I agree with you on two counts:

  • It's always easier said than done.
  • Things that generalize tend to lose the essence of context.

However, I don't think dependency inversion is supposed to mean that client code will still work if implementer code breaks. Correctly me if I am wrong, the interface is meant to be a contract between the client and the implementer. The contract doesn't do the work. It is used to express what the client expects and what the implementer must satisfy. If the implementer code breaks, we just go out there and get someone else to bid for that contract.

Now, it is certainly true that both side of the abstraction barrier change way too often in reality(Or is it ?). I wonder is it really better with/without the concept of contract. Certainly in other aspects of our lives, when things are serious, we always have this concept of contract in place. Do we need them in code? I don't know...

Just my two cents.

 

I've listened to a few of his talks but most of them are just rants. His books are allright, but really Uncle Bob doesn't even practice his own methods because he doesn't code.

 

Think before you speak, boy ;P.

github.com/unclebob/fitnesse

Did you even look at the contributions before you posted? I'll give you a hint Uncle Bob isn't the main contributor. Nice try though. Check before you post, boy. ;P.

Dammit! But... he's so convincing!

When you are the maintainer of a repository that doesn't mean you have to have the most commits. That is a fallacy.

 

Indeed. It's that exact reason why I'm not a fan of final classes and the classic builder pattern: they assume that the creator of the code is able to predict the future with perfect precision.

 

Disagreed: final indicates that the design was not intended for extension.

Yes, and when that's part of a framework, future users of the framework can be pushed into a corner because the framework designer e.g. did not intend/foresee a new security approach that doesn't use username and password but 1 string or 3 strings.

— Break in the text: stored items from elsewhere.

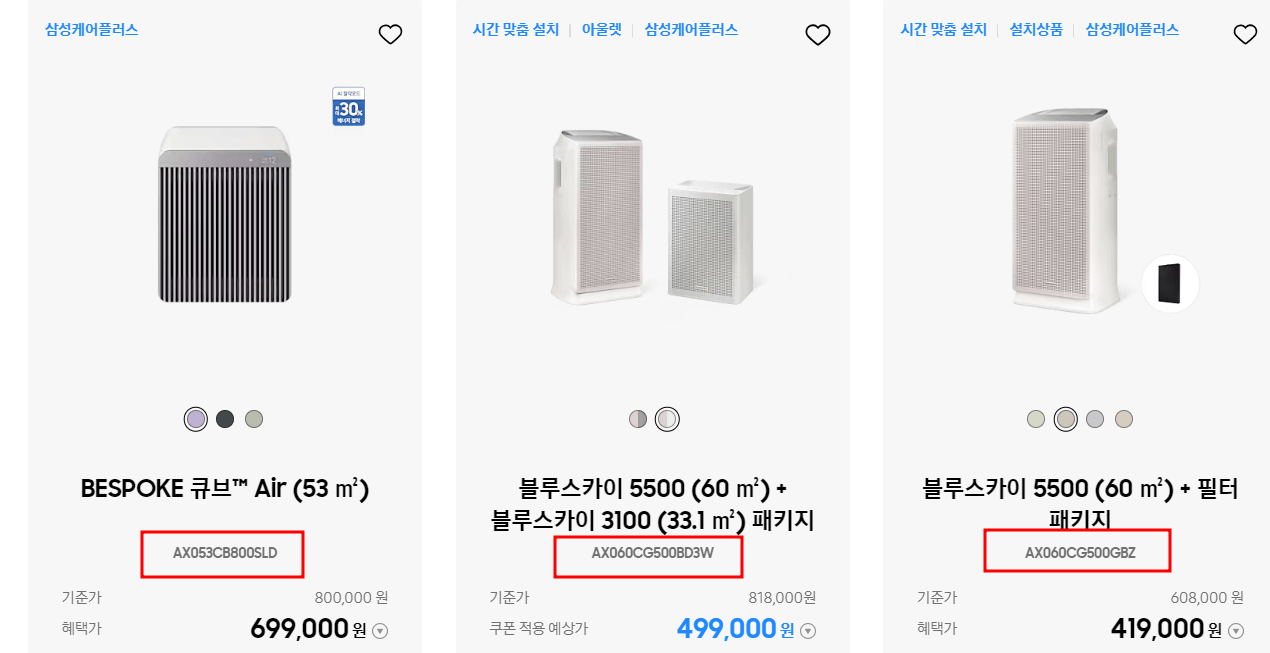Click model number AX053CB800SLD

pos(222,553)
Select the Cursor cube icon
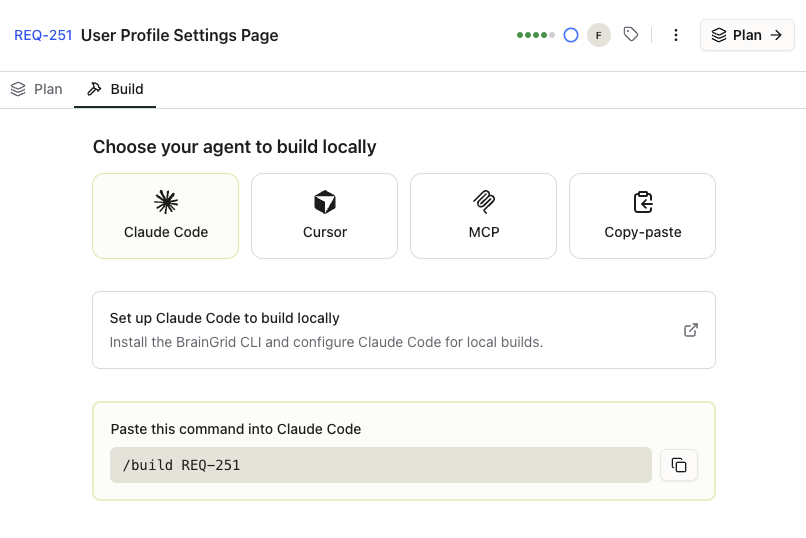806x538 pixels. tap(325, 202)
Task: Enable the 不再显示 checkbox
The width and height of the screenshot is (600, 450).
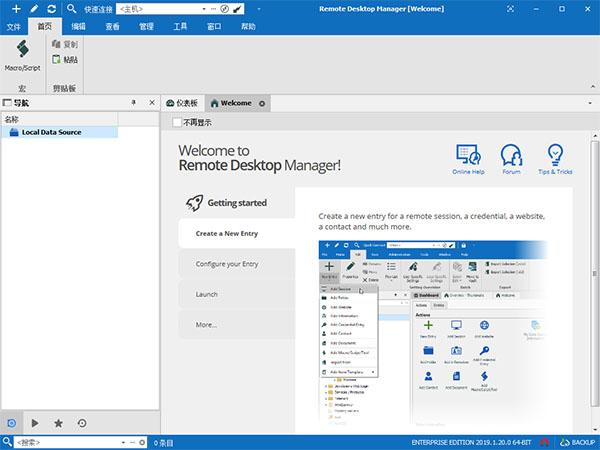Action: pyautogui.click(x=178, y=123)
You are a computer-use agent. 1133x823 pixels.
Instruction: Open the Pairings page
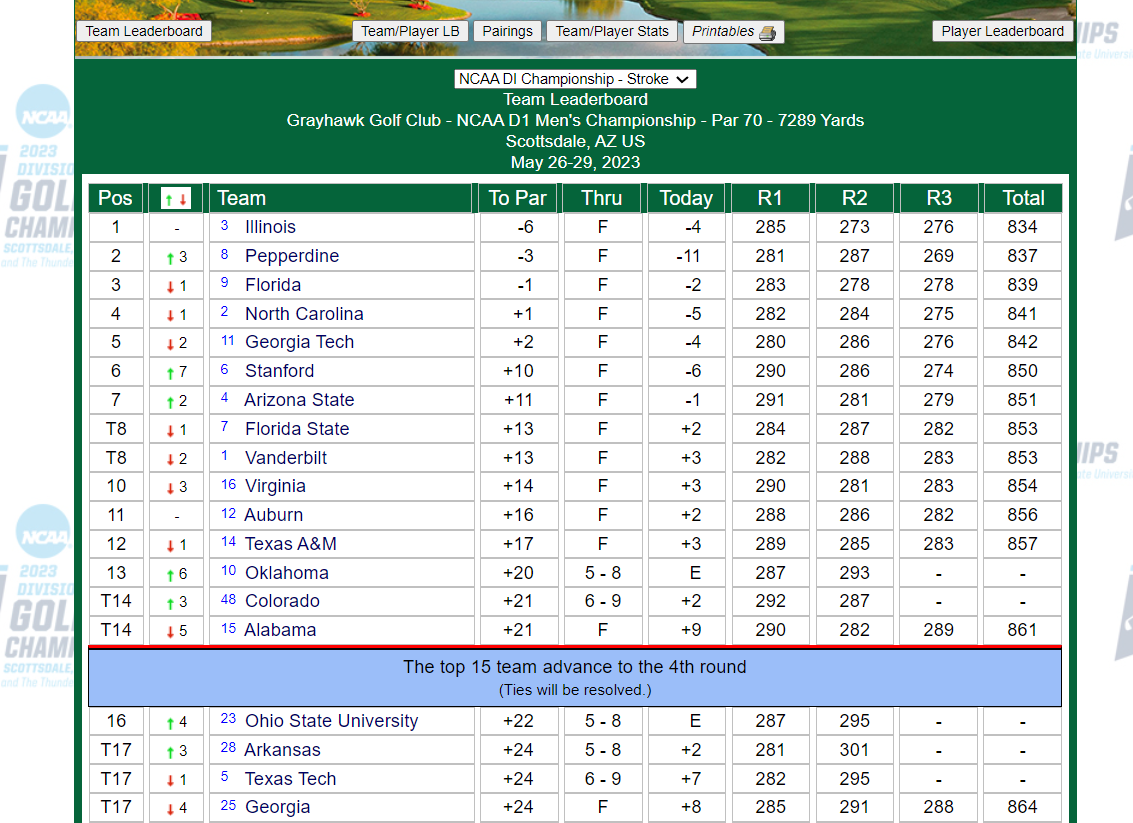pos(507,31)
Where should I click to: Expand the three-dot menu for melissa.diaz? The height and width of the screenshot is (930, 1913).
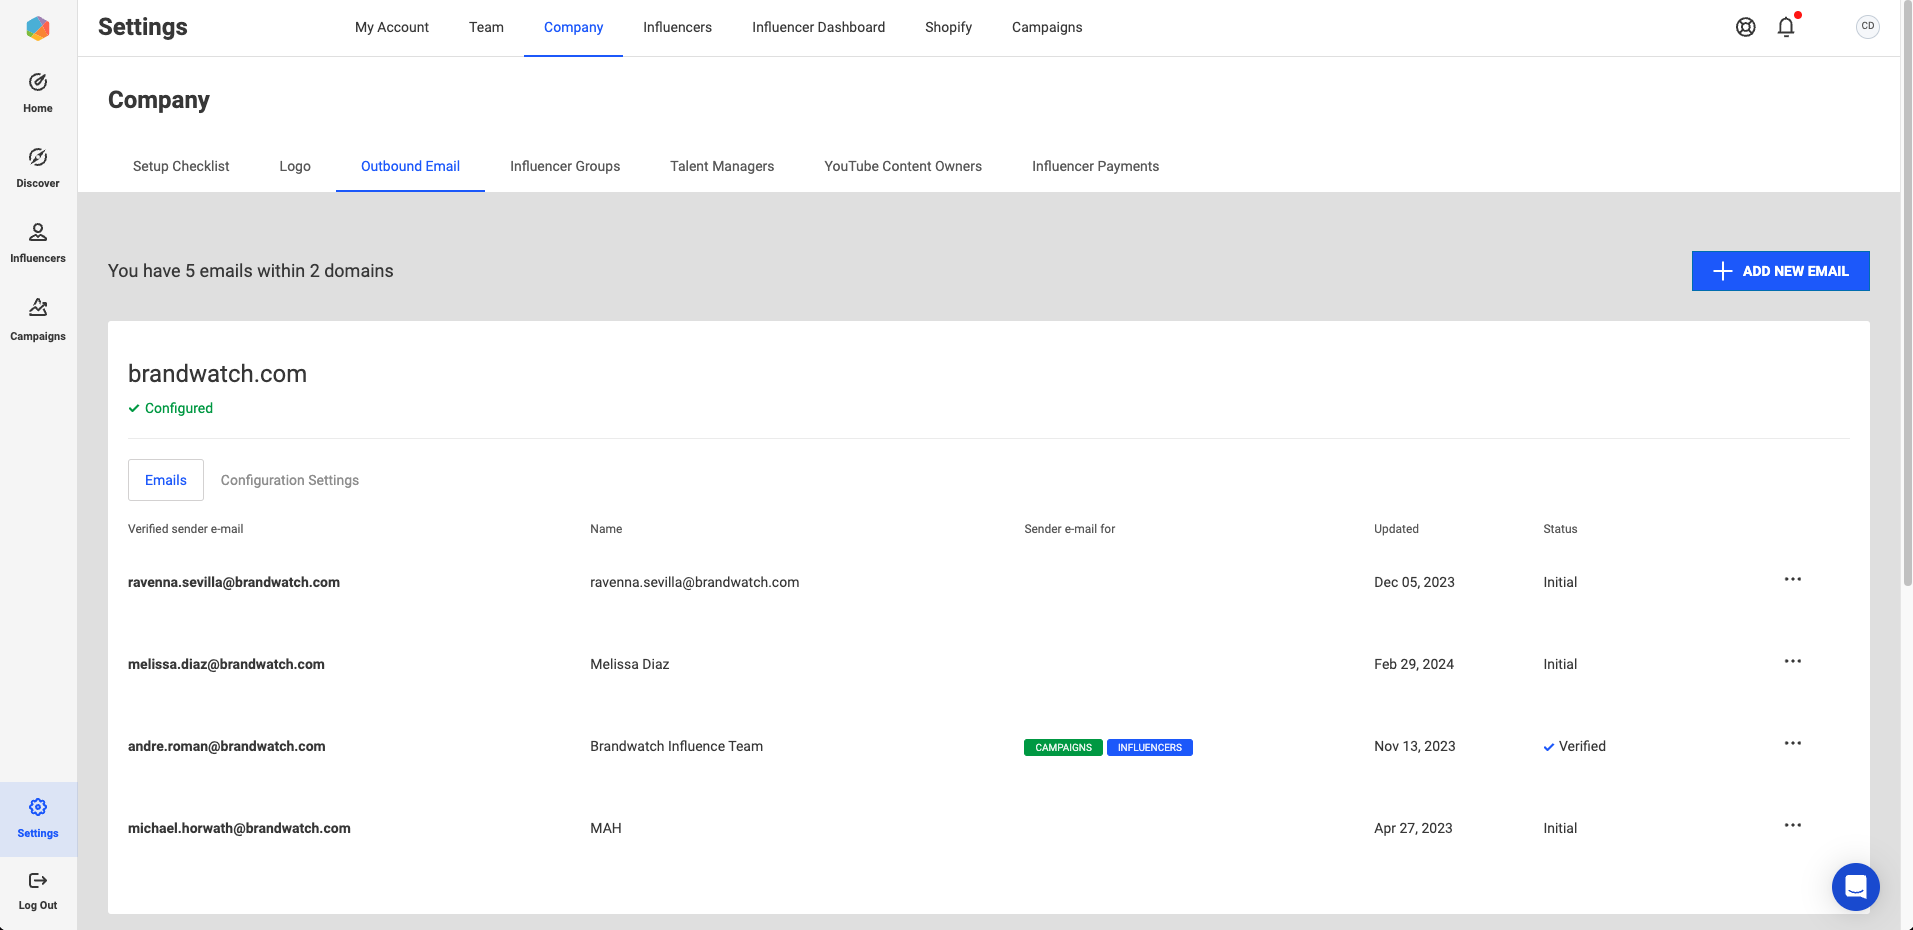point(1792,662)
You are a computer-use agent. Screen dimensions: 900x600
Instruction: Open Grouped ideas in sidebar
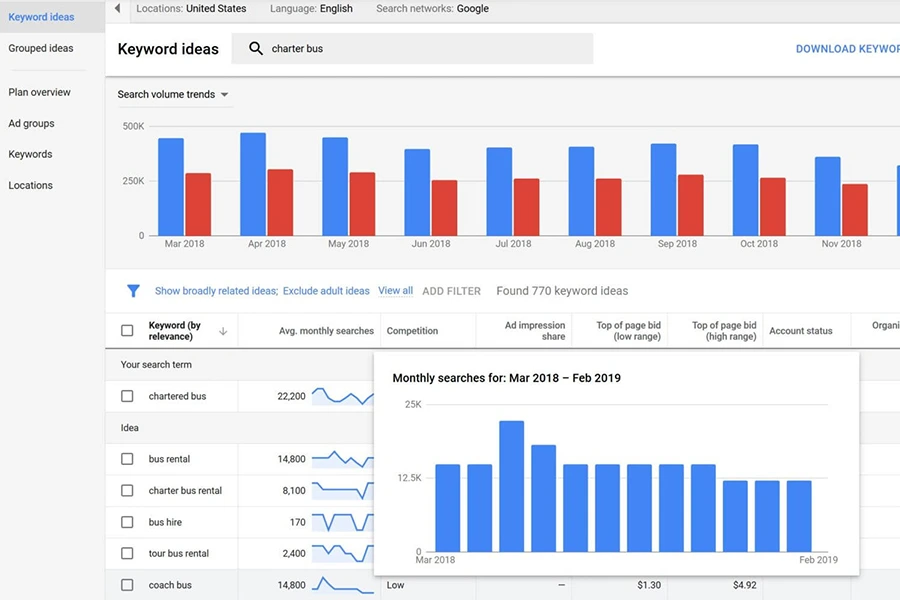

When using 'final' on a class you inherently intend to not be future-proof, whether you realize it or not.

You are right. The user is pushed into a corner.

Being future proof should be a conscious decision (because its cost and risks are non-negligible), not the developer's to make.

To me, it's comparable to having a const member function/parameter/local that guarantees that my code does what I want it to do.

Unless I declare a public class final, It's harder for me to guarantee the working of the framework (cf. fragile base class). If I want you to extend behavior, I'll make you inject an interface you can implement.

The middle ground is I give you an abstract base class to extend. Consciously.

 

Especially when designing bigger systems, dependency management becomes more important. He did write some good things about architecture, too.

blog.cleancoder.com/uncle-bob/2012...

 

I like to ask you something about the mechanics of dependency injection?

in dot.net, you configure what implementation to use and inject in a Startup class. in testing or different environment you can use different implementations of the startup class and thus choose the implementation. this is to have some dependency configuratiob.

in java spring framework there js a dependency injection configuration as xml.

in angular with typescript, there are modules fikes within the folder structure.

an other approach, other then using a framework, is to do dependency injection manually. some code know how to wire this app together. or even dependencies get passed into functions,... basically DI all over the code.

In JS for testing it is also pissible to use modules like rewire, that change the implementation of the require method to provide a mock into the module, sometimes used in testing.

what are your opinions on these mechanics? do you prefer it more abstract in a framework, or more direct with more hand work?

 

I do you one better, Where is Uncle Bob? 😁

 

Uncle Bob in my country is a person who selling Fried Chicken Chop in a RV.